Get the script from the UUP dump. Read the readme file first, run the shell script, and it should download and compile the Windows Server 2025 ARM ISO file from the Windows servers. Make sure to check on the Download and convert ISO option so the script can generate accordingly.

Once done, you should have an ISO image that can be on ARM bare metal. Then we move with the virtualization process using the UTM. Get the UTM app for Mac from the App Store or the link given below and install it. Once done, open the app, click on virtualize, uncheck auto download, choose the ISO that we downloaded, check UEFI and safe boot options, allocate the memory and storage, and create the VM.

Alternatively, you can choose the emulate option to run other architecture ISO images on ARM devices, but since it’s slow and consumes more resources, it’s not advisable if you’re with limited resources.

UTM: https://mac.getutm.app/

Open the downloaded folder in your terminal, install the requirements, and run the script.

brew tap sidneys/homebrew
brew install cabextract wimlib cdrtools sidneys/homebrew/chntpw
./uup_download_macos.sh

The download process will look something like this.

Start booting up the VM and follow the standard installation procedure for Windows. Note that once Windows is installed, click on the CD icon at the top and eject the ISO to avoid rebooting from the CD drive again. Also install the guest VM tools while you’re at it.

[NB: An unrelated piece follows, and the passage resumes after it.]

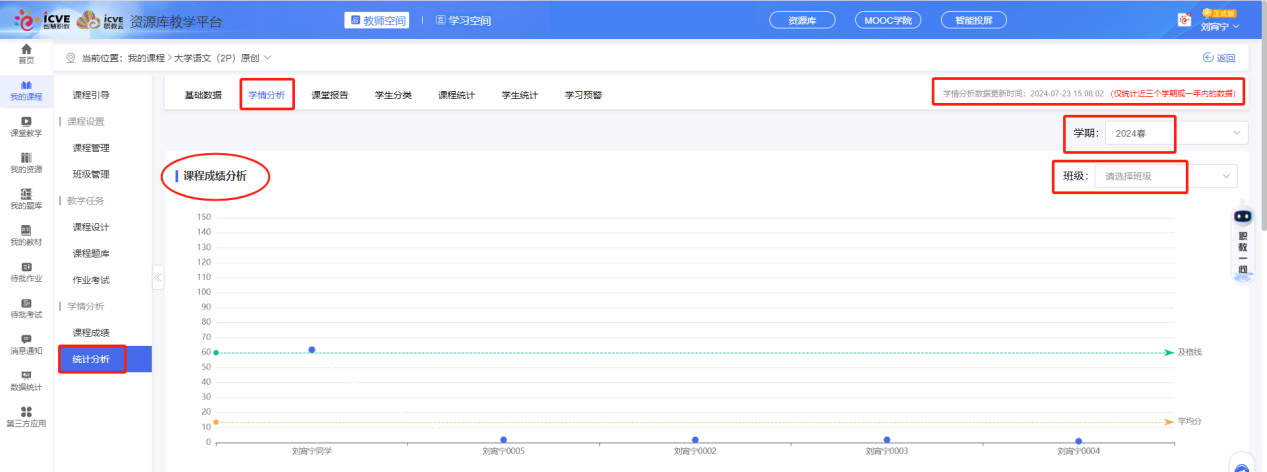
Task: Open 消息通知 notifications icon
Action: 26,344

If the guest tools is not auto installed you can always find it in file explorer under cd drive, from there you can install it manually. After installation your network and other stuff like display should work as intended.

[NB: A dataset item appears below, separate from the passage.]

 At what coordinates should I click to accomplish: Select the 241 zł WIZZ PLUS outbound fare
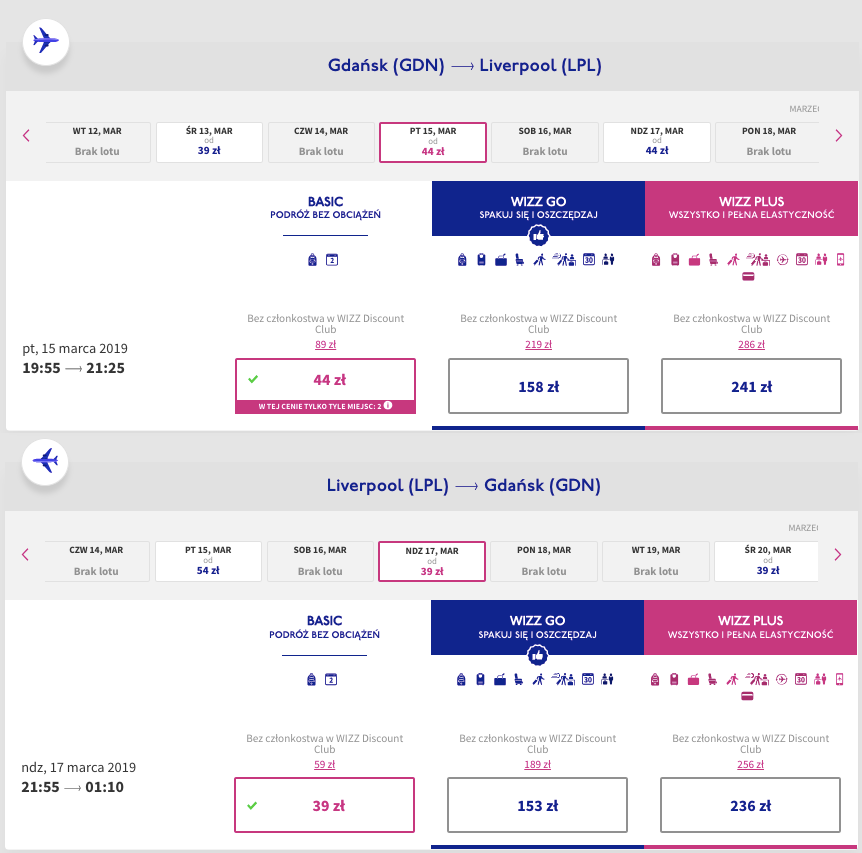point(751,386)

Now that the Windows server is installed and all, let's set up the domain controller. Click on the manage options in the server manager and choose "add roles and features," then follow the installation process as per the GIF given below.

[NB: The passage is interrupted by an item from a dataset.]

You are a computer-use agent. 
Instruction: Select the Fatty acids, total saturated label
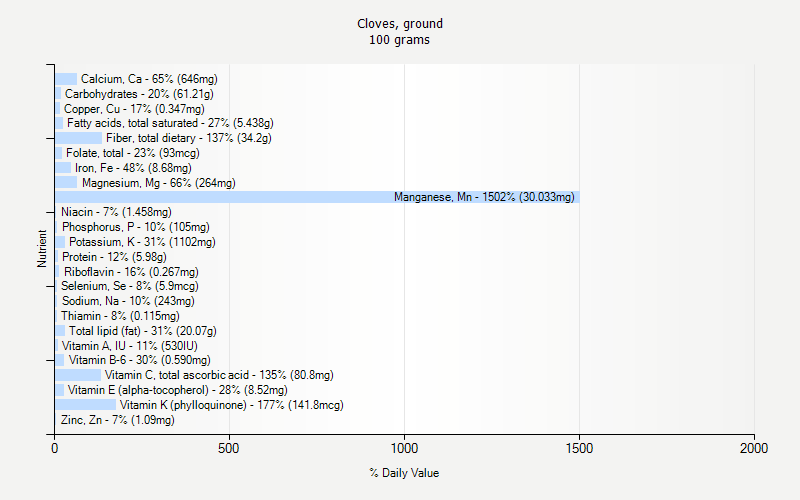[170, 123]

Note : make sure to leave the defaults on and choose Active Directory Domain Services on the server roles tab.

After installing the necessary services, let's configure the domain controller. Click on the PROMOTE THIS SERVER TO DOMAIN CONTROLLER option, check on ADD NEW FOREST, enter the domain name, enter the password, leave the default values, and hit NEXT while the system does the checks, and hit INSTALL. Let the system reboot. You have a domain controller in your hands now!

Client Machines

For client machines, use the same installation process as for Windows Server; just swap the ISO. As long as it's under the same network, it should show up. But instead of choosing UEFI while creating a VM, go with default settings as shown in the image below to avoid unnecessary problems. If you end up in the boot menu, click any key, or if you entered setup, type "exit," then choose "continue" in the boot menu.

Bare metal installation

As for bare metal like Raspberry Pi, we don't need a hypervisor; just create an installation media with the ISO and boot from it, and it should run like a champ.

Conclusion

In today's rapidly changing cyberspace, both hardware and software are evolving at unprecedented rates. The devices are getting smaller and thinner, while the software is becoming more optimized and stable. Unlike in the past, you don't need a whole rack of hardware anymore; all you need is a couple of handheld devices to simulate the entire enterprise infra (of course, for practice), which enables everyone to learn/practice advanced cybersecurity concepts that were inaccessible to the common techie just a few years ago.